The purpose of working through this document is to make sure you understand how to use HDFS. The majority of the commands following must be entered in a terminal application of your choice.

Non-DICE

First, if you are working through this material using a machine that isn’t DICE, you’ll need to ssh into a DICE machine from either a UNIX terminal or a Windows ssh application like PuTTY, where sXXXXXXX is your matriculation number. If you’re already using a DICE computer, you can skip this step.
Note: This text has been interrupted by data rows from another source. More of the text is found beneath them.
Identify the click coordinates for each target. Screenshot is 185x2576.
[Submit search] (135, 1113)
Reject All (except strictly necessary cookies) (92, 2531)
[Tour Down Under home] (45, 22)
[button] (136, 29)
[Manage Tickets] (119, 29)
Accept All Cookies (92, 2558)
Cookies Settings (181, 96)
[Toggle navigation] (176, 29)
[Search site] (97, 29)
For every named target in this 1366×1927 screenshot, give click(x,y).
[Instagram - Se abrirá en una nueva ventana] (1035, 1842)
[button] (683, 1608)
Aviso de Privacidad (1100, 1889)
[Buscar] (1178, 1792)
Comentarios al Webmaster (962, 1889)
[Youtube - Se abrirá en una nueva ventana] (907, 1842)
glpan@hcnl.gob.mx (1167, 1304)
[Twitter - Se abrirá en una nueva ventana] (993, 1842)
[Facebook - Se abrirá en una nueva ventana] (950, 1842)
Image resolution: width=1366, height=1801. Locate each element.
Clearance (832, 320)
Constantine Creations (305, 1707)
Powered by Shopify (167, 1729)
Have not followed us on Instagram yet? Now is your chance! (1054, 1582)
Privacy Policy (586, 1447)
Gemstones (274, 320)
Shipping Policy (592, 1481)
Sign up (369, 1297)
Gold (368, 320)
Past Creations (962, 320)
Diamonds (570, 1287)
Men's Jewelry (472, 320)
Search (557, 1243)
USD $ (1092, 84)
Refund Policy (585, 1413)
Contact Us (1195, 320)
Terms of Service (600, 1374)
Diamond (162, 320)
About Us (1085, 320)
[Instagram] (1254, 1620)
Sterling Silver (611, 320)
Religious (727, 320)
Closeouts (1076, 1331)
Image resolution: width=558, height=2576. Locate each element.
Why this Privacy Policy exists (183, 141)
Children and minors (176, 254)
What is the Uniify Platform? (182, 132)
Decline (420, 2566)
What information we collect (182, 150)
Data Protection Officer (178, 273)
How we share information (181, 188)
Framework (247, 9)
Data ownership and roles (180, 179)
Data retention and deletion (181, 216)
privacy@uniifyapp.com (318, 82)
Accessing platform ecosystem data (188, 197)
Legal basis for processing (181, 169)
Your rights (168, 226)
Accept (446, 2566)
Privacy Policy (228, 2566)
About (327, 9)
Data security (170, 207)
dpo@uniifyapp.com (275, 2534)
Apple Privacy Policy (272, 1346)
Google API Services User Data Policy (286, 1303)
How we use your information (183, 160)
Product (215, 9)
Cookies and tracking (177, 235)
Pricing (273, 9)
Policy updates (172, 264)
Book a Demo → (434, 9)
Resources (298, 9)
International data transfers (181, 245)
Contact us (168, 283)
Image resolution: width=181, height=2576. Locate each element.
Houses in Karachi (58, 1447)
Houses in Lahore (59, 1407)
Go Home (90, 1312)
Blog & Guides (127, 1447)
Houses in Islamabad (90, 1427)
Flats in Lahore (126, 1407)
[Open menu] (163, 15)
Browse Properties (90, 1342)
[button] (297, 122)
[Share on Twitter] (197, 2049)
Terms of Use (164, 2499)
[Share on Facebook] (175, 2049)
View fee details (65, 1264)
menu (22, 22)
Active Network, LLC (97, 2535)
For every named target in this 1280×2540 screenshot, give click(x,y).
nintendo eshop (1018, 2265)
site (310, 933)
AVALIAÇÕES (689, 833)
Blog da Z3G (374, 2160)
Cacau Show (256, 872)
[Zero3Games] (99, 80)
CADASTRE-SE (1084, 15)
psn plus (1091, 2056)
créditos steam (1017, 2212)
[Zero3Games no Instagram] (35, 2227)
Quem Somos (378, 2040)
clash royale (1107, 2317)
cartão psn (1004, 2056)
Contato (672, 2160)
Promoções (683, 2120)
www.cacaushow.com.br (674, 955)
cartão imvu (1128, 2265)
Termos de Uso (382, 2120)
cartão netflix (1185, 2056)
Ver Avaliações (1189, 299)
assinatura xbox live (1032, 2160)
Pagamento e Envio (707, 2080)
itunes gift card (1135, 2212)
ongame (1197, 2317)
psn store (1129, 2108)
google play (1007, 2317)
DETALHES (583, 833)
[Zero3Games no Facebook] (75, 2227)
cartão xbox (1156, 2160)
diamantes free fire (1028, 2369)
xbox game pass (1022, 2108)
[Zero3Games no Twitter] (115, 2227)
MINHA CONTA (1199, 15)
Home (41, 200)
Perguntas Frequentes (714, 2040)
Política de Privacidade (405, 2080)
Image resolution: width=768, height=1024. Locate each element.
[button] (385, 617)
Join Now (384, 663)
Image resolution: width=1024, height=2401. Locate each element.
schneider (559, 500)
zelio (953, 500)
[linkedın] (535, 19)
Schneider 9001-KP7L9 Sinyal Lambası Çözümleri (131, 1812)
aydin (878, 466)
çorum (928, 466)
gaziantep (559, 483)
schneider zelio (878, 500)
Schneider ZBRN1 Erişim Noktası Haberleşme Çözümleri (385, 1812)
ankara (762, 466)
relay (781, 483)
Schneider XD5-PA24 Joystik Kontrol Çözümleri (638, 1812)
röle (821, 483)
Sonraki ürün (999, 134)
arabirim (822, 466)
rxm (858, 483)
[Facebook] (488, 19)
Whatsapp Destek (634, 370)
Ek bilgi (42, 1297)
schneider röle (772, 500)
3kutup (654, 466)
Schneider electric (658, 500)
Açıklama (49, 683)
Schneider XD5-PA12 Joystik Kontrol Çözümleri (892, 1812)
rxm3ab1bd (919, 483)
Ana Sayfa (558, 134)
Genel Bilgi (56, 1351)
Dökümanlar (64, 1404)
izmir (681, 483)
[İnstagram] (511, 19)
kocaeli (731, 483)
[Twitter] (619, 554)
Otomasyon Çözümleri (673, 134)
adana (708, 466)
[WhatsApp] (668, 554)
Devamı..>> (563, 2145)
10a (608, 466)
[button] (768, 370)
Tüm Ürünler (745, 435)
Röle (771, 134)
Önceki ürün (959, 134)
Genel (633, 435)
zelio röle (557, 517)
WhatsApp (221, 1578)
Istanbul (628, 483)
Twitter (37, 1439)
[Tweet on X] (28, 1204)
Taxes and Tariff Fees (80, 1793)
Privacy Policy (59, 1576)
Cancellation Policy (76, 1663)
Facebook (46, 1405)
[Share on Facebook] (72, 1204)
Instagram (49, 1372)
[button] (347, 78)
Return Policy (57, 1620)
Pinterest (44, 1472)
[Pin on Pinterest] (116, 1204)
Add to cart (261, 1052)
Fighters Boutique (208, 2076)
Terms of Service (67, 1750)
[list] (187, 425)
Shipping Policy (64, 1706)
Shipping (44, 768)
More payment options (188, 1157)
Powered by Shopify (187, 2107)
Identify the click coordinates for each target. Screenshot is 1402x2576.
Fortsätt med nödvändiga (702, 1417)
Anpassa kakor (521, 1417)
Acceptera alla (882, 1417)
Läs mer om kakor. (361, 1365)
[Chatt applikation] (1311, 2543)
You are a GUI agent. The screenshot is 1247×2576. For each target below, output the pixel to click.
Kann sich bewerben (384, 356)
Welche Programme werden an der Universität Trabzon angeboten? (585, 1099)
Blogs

ssh sXXXXXXX@student.ssh.inf.ed.ac.uk

You can now continue with the DICE steps.

DICE

We’re going to connect to the resourceManager node in the cluster running on machine scutter02. From within a DICE terminal, run the following:

ssh hadoop.exc

You can now test Hadoop by running the following command:

hdfs dfs -ls /

If you get a listing of directories on HDFS, you’ve successfully configured everything. If not, make sure you do ALL of the described steps EXACTLY as they appear in this document. Note that you should not continue if you have not managed to do this section. If the hdfs command isn’t available, try the following section.

Environment Variables

Hadoop requires some environment variables to run which should be automatically configured. If you can run hdfs dfs -ls /, you should skip this section. If not, you can add these to your environment by running:

. /opt/hadoop/inithadoop

It’s annoying to have to run that every time you log in. We recommend that you configure it to run automatically by running:

echo '[ -f /opt/hadoop/inithadoop ] && . /opt/hadoop/inithadoop' >>.benv

You’ll now have the hadoop command available every time you log in. If you’re still having trouble, please contact the teaching assistants.

HDFS

In order to let you copy-paste commands, we’ll use $USER which the shell will turn into your user name (i.e. sXXXXXXX).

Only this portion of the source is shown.